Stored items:
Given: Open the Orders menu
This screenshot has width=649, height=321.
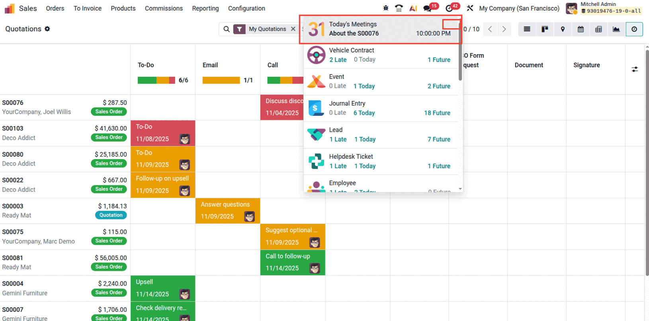Looking at the screenshot, I should pos(55,8).
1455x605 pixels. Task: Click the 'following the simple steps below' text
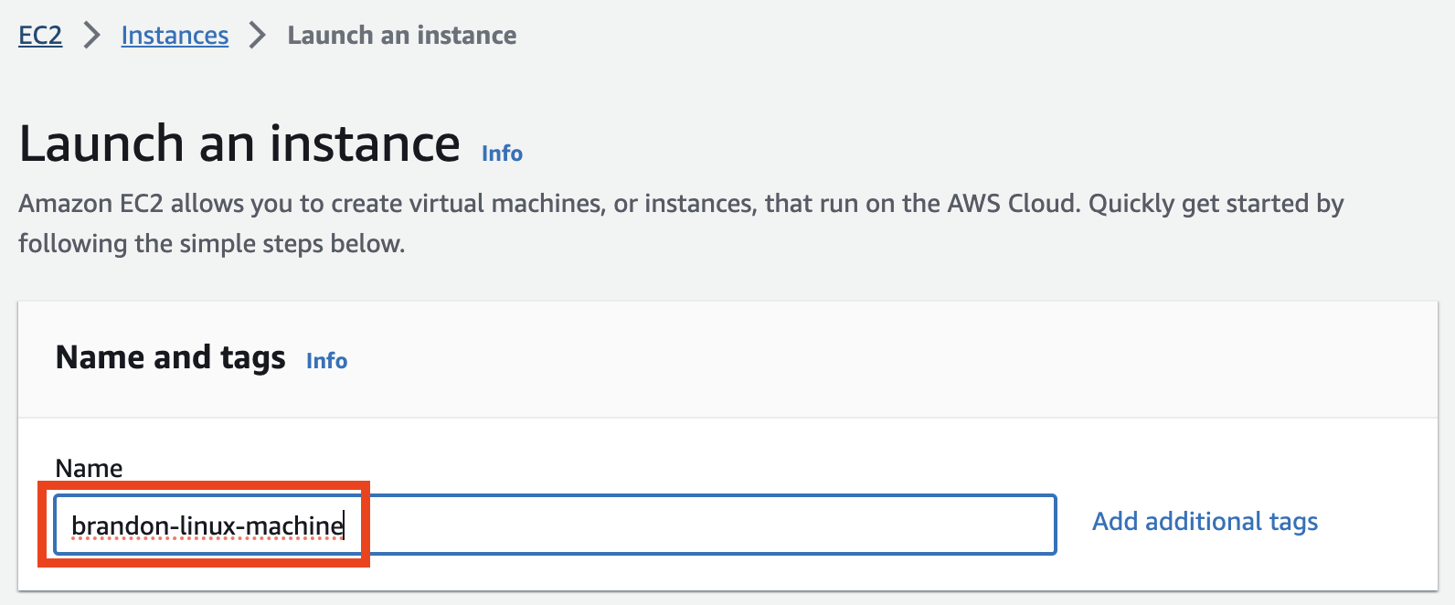tap(211, 244)
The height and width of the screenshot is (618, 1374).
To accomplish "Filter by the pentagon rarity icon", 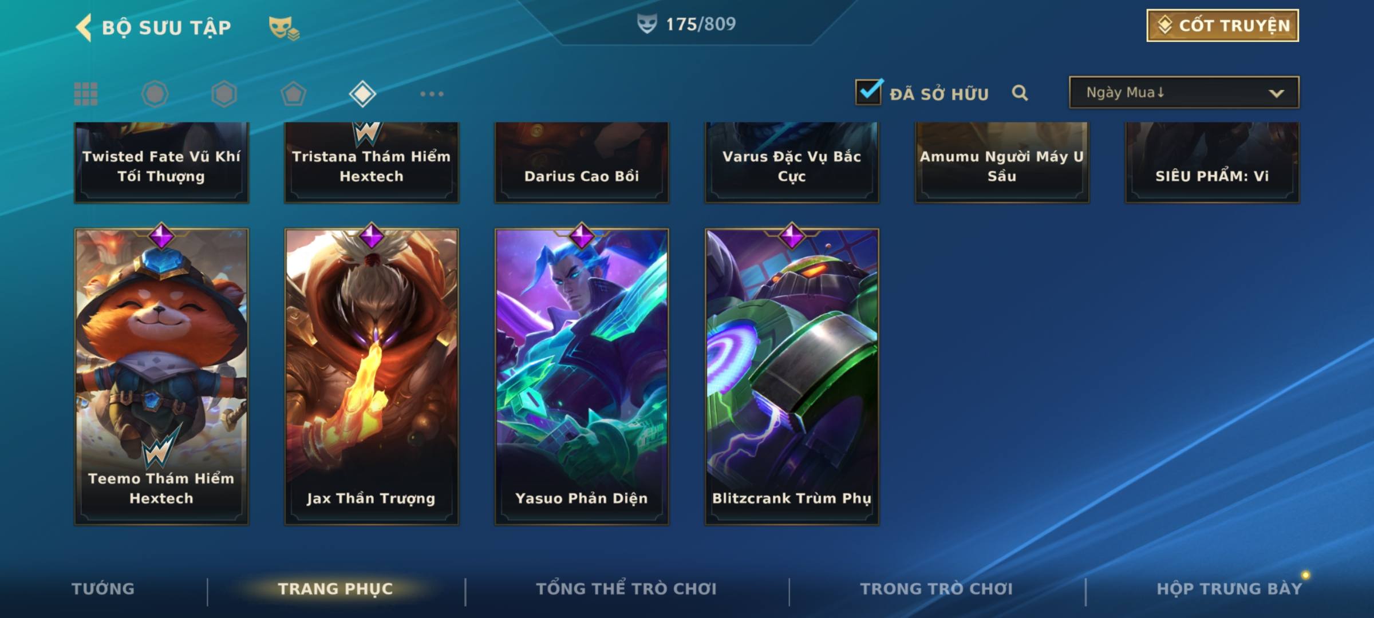I will pyautogui.click(x=293, y=94).
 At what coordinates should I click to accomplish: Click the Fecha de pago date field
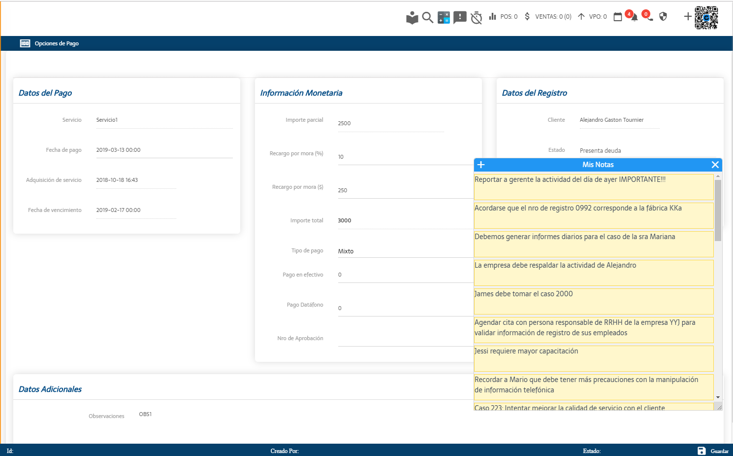coord(164,150)
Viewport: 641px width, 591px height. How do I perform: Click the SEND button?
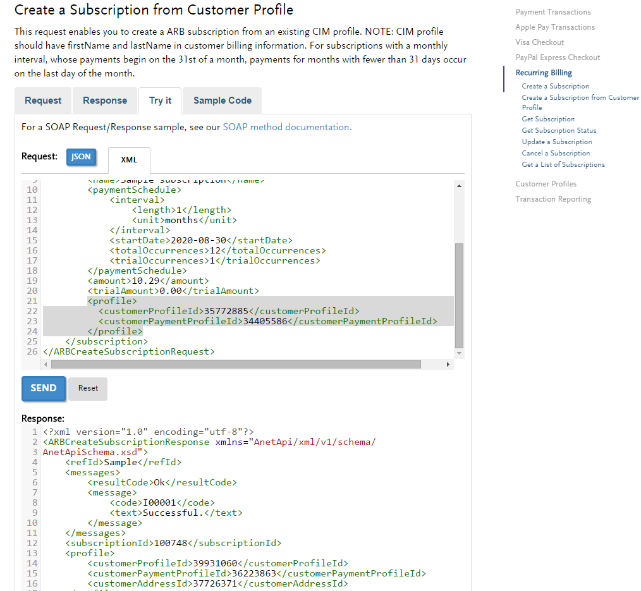pyautogui.click(x=44, y=388)
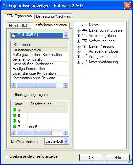Click the BalkenSchnittgroesse diagram icon
The width and height of the screenshot is (133, 165).
point(85,30)
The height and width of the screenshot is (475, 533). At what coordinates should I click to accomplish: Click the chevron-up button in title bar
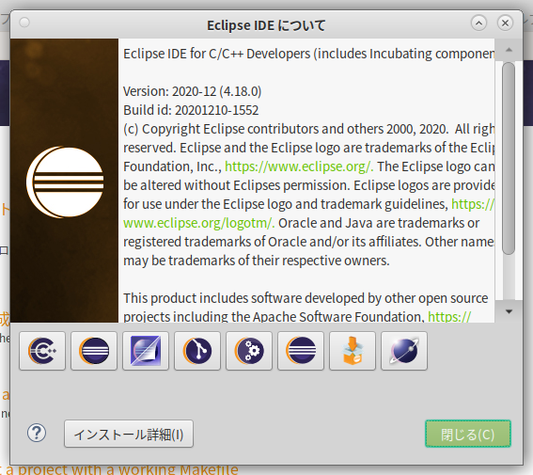tap(478, 23)
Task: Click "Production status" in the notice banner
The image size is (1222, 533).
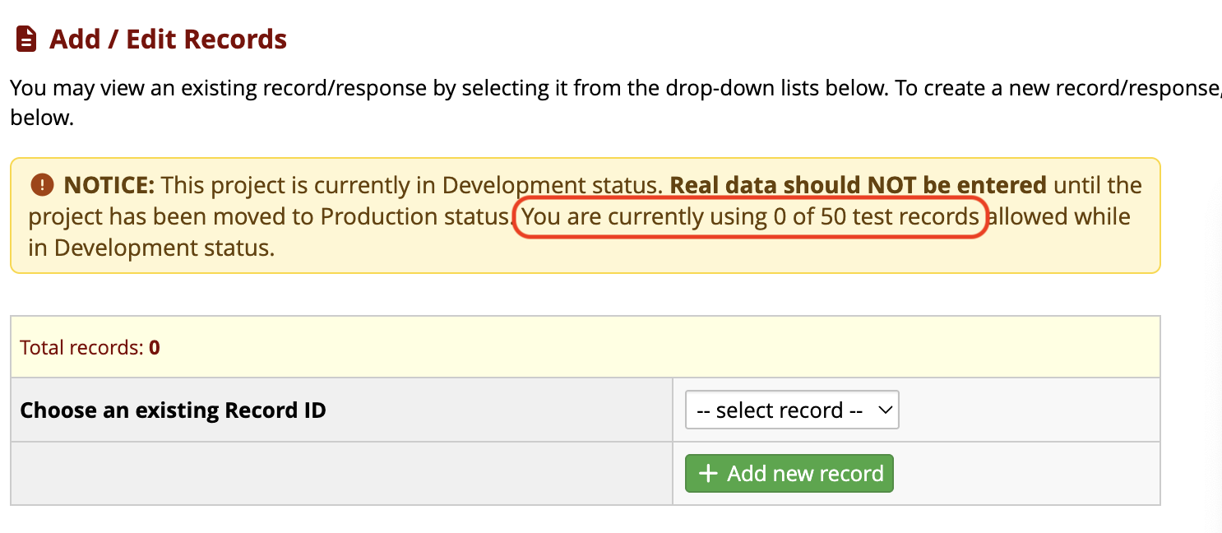Action: coord(411,217)
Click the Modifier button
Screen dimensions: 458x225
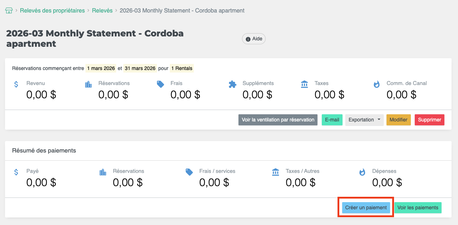[398, 120]
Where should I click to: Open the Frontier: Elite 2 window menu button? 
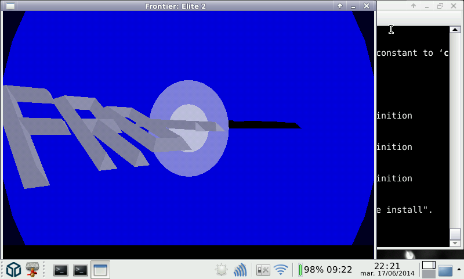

> **EXERCISE**
Using the entries above, tally how many lines have the word "Open" in them; write the number and nothing more.

> **OUTPUT OF THE EXERCISE**
2